Stored dataset items
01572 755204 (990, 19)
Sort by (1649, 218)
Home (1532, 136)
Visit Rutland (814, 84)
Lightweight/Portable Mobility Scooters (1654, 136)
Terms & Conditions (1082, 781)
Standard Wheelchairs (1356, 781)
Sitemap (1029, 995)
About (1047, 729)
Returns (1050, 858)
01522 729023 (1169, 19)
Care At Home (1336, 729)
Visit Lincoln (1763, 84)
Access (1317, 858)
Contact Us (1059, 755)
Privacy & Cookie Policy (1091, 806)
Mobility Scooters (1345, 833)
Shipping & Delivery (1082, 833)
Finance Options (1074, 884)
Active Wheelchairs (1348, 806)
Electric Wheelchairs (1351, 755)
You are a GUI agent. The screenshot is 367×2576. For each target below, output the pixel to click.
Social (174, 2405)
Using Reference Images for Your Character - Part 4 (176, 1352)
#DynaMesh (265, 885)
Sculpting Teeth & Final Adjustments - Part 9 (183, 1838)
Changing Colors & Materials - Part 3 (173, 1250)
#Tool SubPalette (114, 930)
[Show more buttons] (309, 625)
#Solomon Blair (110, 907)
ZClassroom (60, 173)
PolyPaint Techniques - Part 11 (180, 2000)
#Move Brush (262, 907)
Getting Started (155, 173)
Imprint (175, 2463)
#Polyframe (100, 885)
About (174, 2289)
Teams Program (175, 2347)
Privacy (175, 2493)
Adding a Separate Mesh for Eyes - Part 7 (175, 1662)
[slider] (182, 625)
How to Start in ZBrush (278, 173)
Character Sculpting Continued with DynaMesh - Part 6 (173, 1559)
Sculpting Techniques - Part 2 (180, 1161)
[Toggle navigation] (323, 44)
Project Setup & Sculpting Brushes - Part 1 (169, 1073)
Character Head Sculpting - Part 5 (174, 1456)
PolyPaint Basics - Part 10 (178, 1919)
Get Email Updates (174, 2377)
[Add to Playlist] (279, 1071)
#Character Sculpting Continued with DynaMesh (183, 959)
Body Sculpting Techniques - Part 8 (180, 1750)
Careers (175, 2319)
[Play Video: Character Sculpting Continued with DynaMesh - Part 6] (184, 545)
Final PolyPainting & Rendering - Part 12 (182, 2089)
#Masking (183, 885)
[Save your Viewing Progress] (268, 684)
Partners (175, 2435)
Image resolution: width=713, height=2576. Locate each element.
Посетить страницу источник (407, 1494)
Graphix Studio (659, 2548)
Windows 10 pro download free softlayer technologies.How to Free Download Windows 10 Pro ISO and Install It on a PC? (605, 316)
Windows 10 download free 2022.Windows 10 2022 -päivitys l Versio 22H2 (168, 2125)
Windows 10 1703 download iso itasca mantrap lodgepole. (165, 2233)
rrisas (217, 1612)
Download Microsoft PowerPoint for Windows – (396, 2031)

**How to complete this task**. Your task is to retype the records precisely as they stand.

**Exercise output**.
01572 755204 (990, 19)
Sort by (1649, 218)
Home (1532, 136)
Visit Rutland (814, 84)
Lightweight/Portable Mobility Scooters (1654, 136)
Terms & Conditions (1082, 781)
Standard Wheelchairs (1356, 781)
Sitemap (1029, 995)
About (1047, 729)
Returns (1050, 858)
01522 729023 (1169, 19)
Care At Home (1336, 729)
Visit Lincoln (1763, 84)
Access (1317, 858)
Contact Us (1059, 755)
Privacy & Cookie Policy (1091, 806)
Mobility Scooters (1345, 833)
Shipping & Delivery (1082, 833)
Finance Options (1074, 884)
Active Wheelchairs (1348, 806)
Electric Wheelchairs (1351, 755)
You are a GUI agent. The screenshot is 367×2576. For each target below, output the pixel to click.
Social (174, 2405)
Using Reference Images for Your Character - Part 4 (176, 1352)
#DynaMesh (265, 885)
Sculpting Teeth & Final Adjustments - Part 9 (183, 1838)
Changing Colors & Materials - Part 3 (173, 1250)
#Tool SubPalette (114, 930)
[Show more buttons] (309, 625)
#Solomon Blair (110, 907)
ZClassroom (60, 173)
PolyPaint Techniques - Part 11 (180, 2000)
#Move Brush (262, 907)
Getting Started (155, 173)
Imprint (175, 2463)
#Polyframe (100, 885)
About (174, 2289)
Teams Program (175, 2347)
Privacy (175, 2493)
Adding a Separate Mesh for Eyes - Part 7 (175, 1662)
[slider] (182, 625)
How to Start in ZBrush (278, 173)
Character Sculpting Continued with DynaMesh - Part 6 (173, 1559)
Sculpting Techniques - Part 2 (180, 1161)
[Toggle navigation] (323, 44)
Project Setup & Sculpting Brushes - Part 1 (169, 1073)
Character Head Sculpting - Part 5 (174, 1456)
PolyPaint Basics - Part 10 (178, 1919)
Get Email Updates (174, 2377)
[Add to Playlist] (279, 1071)
#Character Sculpting Continued with DynaMesh (183, 959)
Body Sculpting Techniques - Part 8 (180, 1750)
Careers (175, 2319)
[Play Video: Character Sculpting Continued with DynaMesh - Part 6] (184, 545)
Final PolyPainting & Rendering - Part 12 (182, 2089)
#Masking (183, 885)
[Save your Viewing Progress] (268, 684)
Partners (175, 2435)
Image resolution: width=713, height=2576. Locate each element.
Посетить страницу источник (407, 1494)
Graphix Studio (659, 2548)
Windows 10 pro download free softlayer technologies.How to Free Download Windows 10 Pro ISO and Install It on a PC? (605, 316)
Windows 10 download free 2022.Windows 10 2022 -päivitys l Versio 22H2 (168, 2125)
Windows 10 1703 download iso itasca mantrap lodgepole. (165, 2233)
rrisas (217, 1612)
Download Microsoft PowerPoint for Windows – (396, 2031)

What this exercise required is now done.